Since beginning her acting career at the Manchester Royal Exchange Theatre, Sadie Frost has enjoyed a number of film roles on both sides of the camera. So what is it about Zoe Lewis' new play Touched that tempted Frost out of celluloid's clammy embrace and back behind the footlights?
Probably only Frost herself can answer that question. Lewis' writing is accomplished, fluent and frequently very funny, but for a one-woman show Touched places surprisingly few demands on its star.
Frost plays Lesley, a Madonna-obsessed (and slightly dim) 14 year old that grows into a Madonna-obsessed (and slightly dim) student, then career girl. She narrates her growth into adulthood, complete with sexual and other awakenings, in and around a rumpled double bed, a bathroom sink and a huge mirror.
The mirror forms the back wall of the space and the modesty screen for Frost's many costume changes. It's festooned with fairy lights and plastered with pictures of Madonna; when Lesley looks in the mirror, she sees not herself, but her sparkling idol.
(Inexplicably, the publicity material persists in referring to Lesley as "plump". Frost is anything but, and the script makes no mention whatsoever of Lesley's weight.)
Fans of the Queen of Pop will no doubt enjoy Lesley's running commentary on the fluctuating quality of her music, delivered while dressed in versions of her more memorable outfits and punctuated by reconstructions of her most famous dance routines.
Likewise, fans of Frost can enjoy being up close and personal in the intimate Trafalgar Studio 2. But while she's as uninhibited as a stage actor (and Modern Woman) should be - portraying with abandon a young fan's ability to lose herself in the music - the play doesn't allow her to show off anything particularly noteworthy.
The problem is Lesley's fixation with Madonna. Which, unfortunately, is the premise around which her characterisation revolves.

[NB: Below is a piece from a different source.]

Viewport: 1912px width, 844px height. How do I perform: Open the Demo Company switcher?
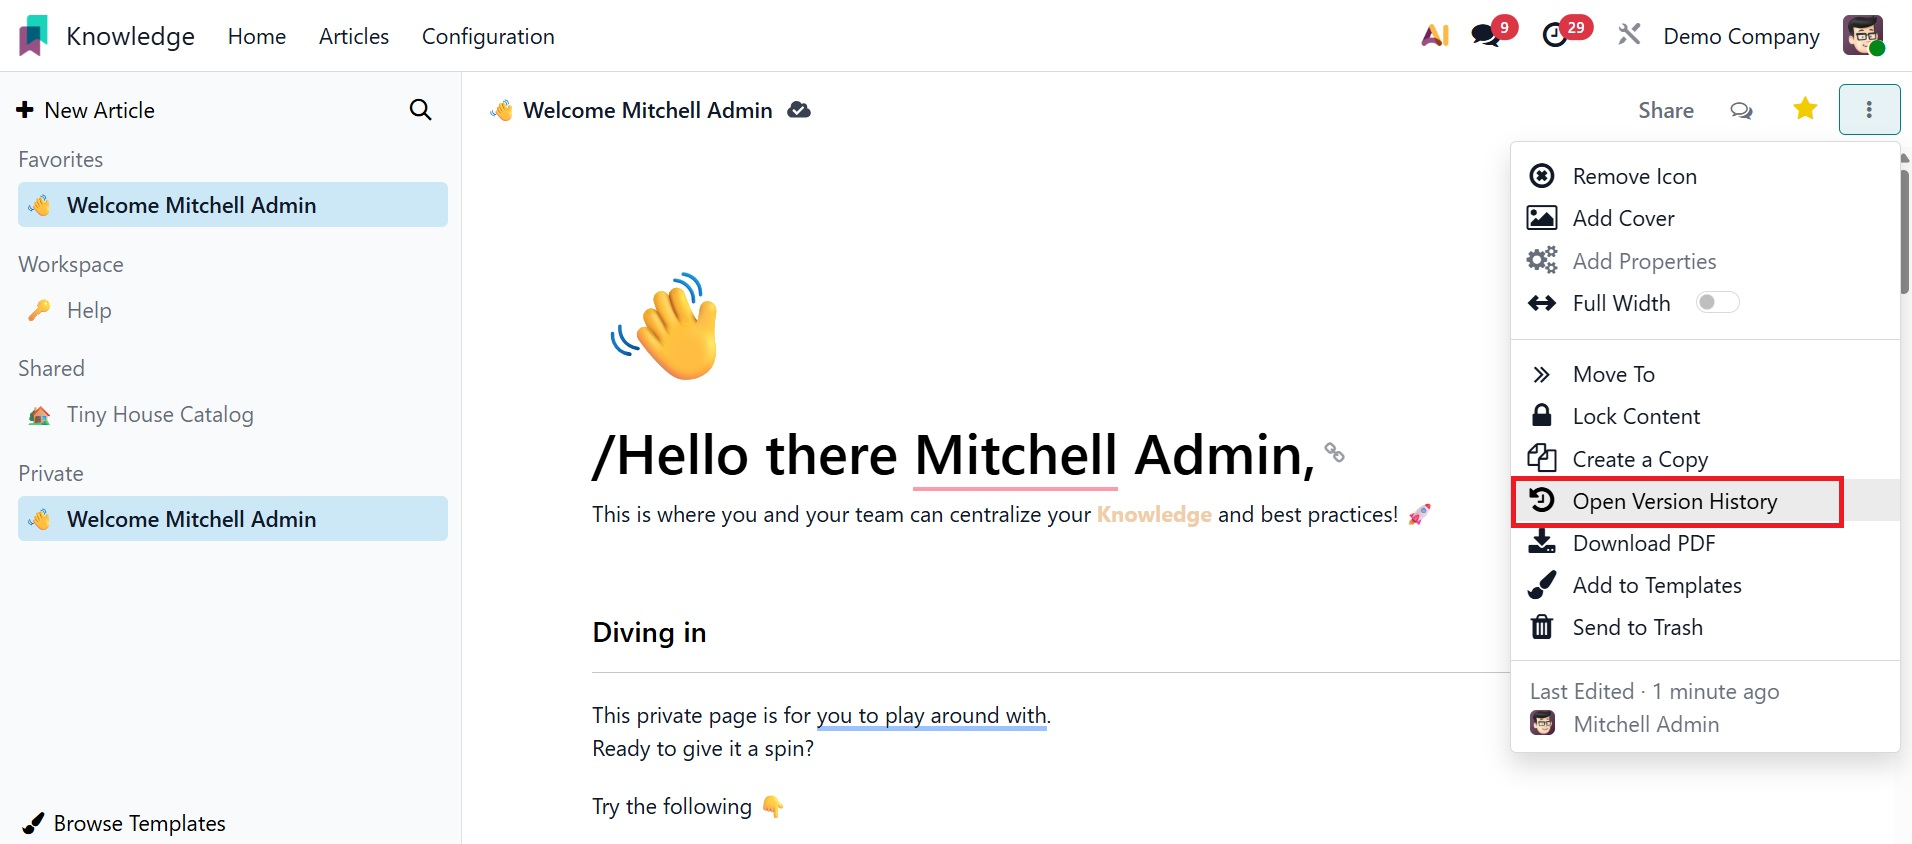[x=1741, y=36]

Madonna stands in for the concept of the Modern Woman from the 80s until today. Her many reinventions symbolise the chameleonic properties ascribed the Modern Woman by the changing expectations of society.
So Lesley makes all the important decisions in her life - when to lose her virginity; whether to choose marriage or career prospects; her sexuality - on the basis of Madonna lyrics. Which is such a monumentally stupid idea that we're disinclined to feel sympathetic when those decisions inevitably backfire.
Frost is to be commended for at least making Lesley engaging to watch - though the conversational style of Lewis' writing and the small performance space, which allows for plenty of conspiratorial eye contact with the audience, make her task that much easier.
Most troubling is the apparent conclusion that Lesley would have led a happier life had she settled down in her hometown with the first man she slept with, instead of pursuing her (admittedly facile) ambitions to London and New York.
While Lesley seems happy to acknowledge the might-have-beens and move on, the positioning of that throwaway suggestion right before the house lights ensures that it sticks in the audience's minds on the way home.
Of course, it's only a point of view - but as a conclusion to a play awash with images and doctrines of Women's Liberation, it feels a little self-contradictory.